Task statement: Please write out the items from the line containing "Where should I click to: Click the 300,00" through the end of the items, requests included, and shift every coordinate number in the answers up by 116. Leave the pictures out.

Listing:
·····
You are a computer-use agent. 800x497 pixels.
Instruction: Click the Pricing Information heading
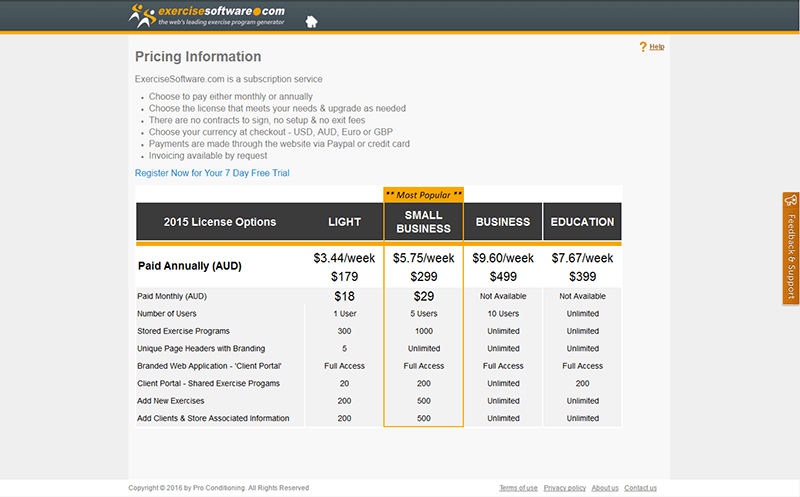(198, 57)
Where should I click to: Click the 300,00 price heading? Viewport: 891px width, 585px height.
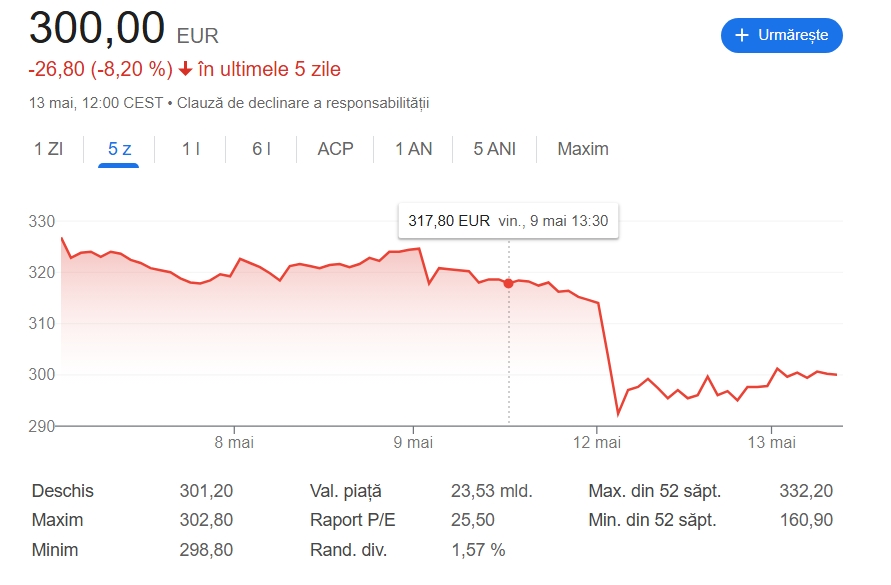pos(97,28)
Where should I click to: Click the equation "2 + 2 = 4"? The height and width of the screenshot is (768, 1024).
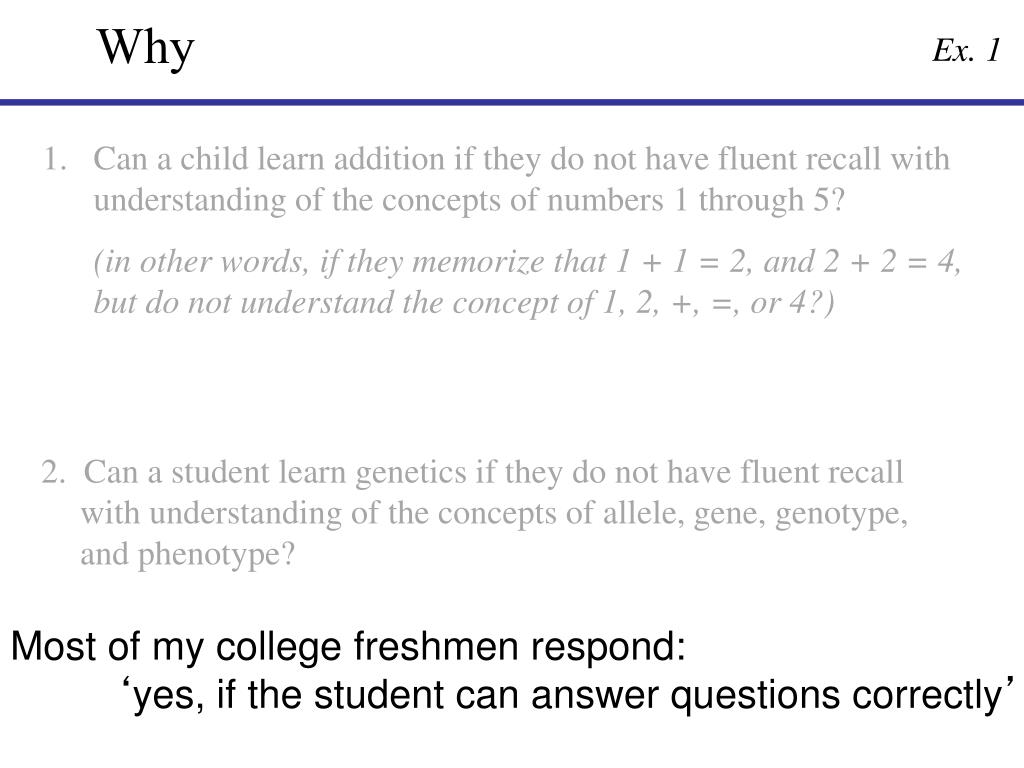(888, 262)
·····
The output:
Where should I click to: Click the 300,00 price heading? Viewport: 891px width, 585px height.
pos(213,144)
Where should I click to: Click the equation "2 + 2 = 4"? The height and width of the screenshot is (768, 1024).
(1004, 378)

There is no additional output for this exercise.